Since I had only used 3/4 cup of ricotta cheese for the dinner crepes I still had more than half a container to use up. I decided to make the ricotta sauce pasta to complement the cornmeal crusted pork and serve a tomato and red pepper salad with it. The pasta will take about 20 minutes and you will merely heat up the pork briefly in the microwave right before you are ready to serve. Unfortunately, re-heating the pork in the microwave will soften the cornmeal crust but it is an efficient way to get it warm. Alternately a toaster oven might be a good option - I don't happen to own one but if anyone tries it please let me know.
For the pepper and tomato salad, I simply cut one medium tomato in quarters and gently de-seeded it. I repeated the process with a red pepper and then I cut the tomato and pepper into bite-size portions. I tossed them with a bit of olive oil (1 tablespoon) and balsamic vinegar (half a tablespoon). This salad adds a light, crisp complement to the thyme and lemon flavoring of the pork and the cheese sauce of the pasta and is purposely simplistic.
The next night dinner was again made with leftovers. I had enough of the dinner crepes leftover to re-heat for the two of us as well as the last of the vegetable soup. I set to oven to 350 degrees, placed the remaining crepes in a pie plate, and set into the oven to re-heat for 10-15 minutes. I set the soup in a small pan on very low heat on the stove top and set the table for dinner. I rounded it out with some wheat crackers and iberico cheese to go with the soup.

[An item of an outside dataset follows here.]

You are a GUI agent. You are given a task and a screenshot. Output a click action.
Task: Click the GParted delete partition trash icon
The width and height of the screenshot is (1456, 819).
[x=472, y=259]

Warming the crepes in the oven is perfect - the bottom side that lays on the pie plate is lightly crisped, the filling is warm all the way through and the top part is soft. The crepes go well with a nice bowl of steaming vegetable soup.
So with a bit more effort in making dinner sometimes you are rewarded with multiple meals: the pork made dinner one night for four people; three lunches and dinner another night for the two of us. The package of sukiyaki pork wasn't more than 1.5 pounds either. The crepe recipe was good for dinner on two separate nights and two lunches. For flexibility and convenience, I sometimes just freeze leftovers of larger recipes on the same night so we can have them for the future rather than being obligated to eat them the same week. Most of my meals typically serve dinner for two and there is enough for two lunches the next day.